» Excerpted records
################
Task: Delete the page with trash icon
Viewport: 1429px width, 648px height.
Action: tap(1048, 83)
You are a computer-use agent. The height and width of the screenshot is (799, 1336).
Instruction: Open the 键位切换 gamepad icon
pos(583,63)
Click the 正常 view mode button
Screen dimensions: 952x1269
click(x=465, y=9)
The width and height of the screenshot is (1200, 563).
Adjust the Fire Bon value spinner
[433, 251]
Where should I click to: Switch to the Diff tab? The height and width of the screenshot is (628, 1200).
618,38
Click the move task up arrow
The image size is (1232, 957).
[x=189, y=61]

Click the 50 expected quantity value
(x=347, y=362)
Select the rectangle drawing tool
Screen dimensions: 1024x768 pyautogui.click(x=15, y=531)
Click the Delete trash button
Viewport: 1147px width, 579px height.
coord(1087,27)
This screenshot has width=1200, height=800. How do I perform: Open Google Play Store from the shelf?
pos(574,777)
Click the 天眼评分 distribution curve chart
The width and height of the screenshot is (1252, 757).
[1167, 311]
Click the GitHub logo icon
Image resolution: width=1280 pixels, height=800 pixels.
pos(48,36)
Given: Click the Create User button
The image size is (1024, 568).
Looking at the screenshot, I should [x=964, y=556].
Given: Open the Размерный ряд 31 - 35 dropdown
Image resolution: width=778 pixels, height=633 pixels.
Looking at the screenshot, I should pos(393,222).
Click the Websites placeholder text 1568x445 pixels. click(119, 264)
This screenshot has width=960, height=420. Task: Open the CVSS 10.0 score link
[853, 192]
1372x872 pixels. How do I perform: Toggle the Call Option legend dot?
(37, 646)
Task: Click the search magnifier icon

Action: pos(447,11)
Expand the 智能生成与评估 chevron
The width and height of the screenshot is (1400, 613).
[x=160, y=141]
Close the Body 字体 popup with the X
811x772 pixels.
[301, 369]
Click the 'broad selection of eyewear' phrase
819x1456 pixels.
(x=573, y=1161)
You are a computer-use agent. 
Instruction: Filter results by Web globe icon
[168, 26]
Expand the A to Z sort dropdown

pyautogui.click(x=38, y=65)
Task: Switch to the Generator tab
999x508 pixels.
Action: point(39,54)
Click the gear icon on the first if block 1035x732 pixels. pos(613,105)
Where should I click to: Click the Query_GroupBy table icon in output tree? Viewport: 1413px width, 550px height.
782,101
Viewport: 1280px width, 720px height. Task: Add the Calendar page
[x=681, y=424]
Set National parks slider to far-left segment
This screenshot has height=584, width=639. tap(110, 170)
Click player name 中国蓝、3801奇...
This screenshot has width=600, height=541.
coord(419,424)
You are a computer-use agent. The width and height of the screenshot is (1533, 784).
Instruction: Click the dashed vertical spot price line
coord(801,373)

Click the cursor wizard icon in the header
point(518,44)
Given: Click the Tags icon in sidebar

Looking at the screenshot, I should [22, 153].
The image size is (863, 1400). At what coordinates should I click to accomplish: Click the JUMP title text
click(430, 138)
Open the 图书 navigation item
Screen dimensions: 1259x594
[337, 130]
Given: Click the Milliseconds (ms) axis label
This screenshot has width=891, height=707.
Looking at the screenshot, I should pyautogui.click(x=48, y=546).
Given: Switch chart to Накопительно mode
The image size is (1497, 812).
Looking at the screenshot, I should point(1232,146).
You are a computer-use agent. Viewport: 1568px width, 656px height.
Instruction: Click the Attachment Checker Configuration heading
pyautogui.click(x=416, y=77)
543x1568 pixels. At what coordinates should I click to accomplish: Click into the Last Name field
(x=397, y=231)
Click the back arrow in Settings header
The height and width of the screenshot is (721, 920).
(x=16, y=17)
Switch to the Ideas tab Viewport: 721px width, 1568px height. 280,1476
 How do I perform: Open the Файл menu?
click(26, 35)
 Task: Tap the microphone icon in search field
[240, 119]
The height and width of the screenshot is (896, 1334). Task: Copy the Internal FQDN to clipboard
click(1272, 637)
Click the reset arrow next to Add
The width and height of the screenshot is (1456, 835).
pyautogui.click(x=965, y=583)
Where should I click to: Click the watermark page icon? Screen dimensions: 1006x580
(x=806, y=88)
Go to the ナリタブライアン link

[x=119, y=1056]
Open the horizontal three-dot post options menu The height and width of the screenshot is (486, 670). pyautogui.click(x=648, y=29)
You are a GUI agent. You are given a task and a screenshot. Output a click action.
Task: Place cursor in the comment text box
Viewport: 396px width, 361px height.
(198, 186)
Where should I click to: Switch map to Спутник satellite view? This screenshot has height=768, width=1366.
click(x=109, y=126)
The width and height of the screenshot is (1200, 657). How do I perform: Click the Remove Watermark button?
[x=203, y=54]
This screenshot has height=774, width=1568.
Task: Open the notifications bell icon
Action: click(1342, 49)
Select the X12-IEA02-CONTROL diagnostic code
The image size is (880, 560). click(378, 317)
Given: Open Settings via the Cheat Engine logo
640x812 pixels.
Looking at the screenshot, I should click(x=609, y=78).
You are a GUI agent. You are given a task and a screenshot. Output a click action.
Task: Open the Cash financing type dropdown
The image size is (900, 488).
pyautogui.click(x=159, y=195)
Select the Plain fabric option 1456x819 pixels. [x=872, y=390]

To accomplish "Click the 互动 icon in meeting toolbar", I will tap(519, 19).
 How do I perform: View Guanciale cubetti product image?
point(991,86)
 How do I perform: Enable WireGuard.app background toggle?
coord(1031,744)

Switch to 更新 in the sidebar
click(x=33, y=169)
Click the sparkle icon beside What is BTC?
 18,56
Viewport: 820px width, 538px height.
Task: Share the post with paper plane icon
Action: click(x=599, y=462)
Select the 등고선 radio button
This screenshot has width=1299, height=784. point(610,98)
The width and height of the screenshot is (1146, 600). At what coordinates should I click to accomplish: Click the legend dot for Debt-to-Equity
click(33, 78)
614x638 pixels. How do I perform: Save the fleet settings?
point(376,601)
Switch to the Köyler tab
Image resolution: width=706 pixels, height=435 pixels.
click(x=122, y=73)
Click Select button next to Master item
################
» Try it
What you return must be an exact retyping of the lines above starting at the line with "This screenshot has width=1200, height=800." and ending at the line with "Given: Open the", and nothing besides.

» Result of the exercise
This screenshot has width=1200, height=800. How do I perform: Open Google Play Store from the shelf?
pos(574,777)
Click the 天眼评分 distribution curve chart
The width and height of the screenshot is (1252, 757).
[1167, 311]
Click the GitHub logo icon
Image resolution: width=1280 pixels, height=800 pixels.
pos(48,36)
Given: Click the Create User button
The image size is (1024, 568).
Looking at the screenshot, I should [x=964, y=556].
Given: Open the Размерный ряд 31 - 35 dropdown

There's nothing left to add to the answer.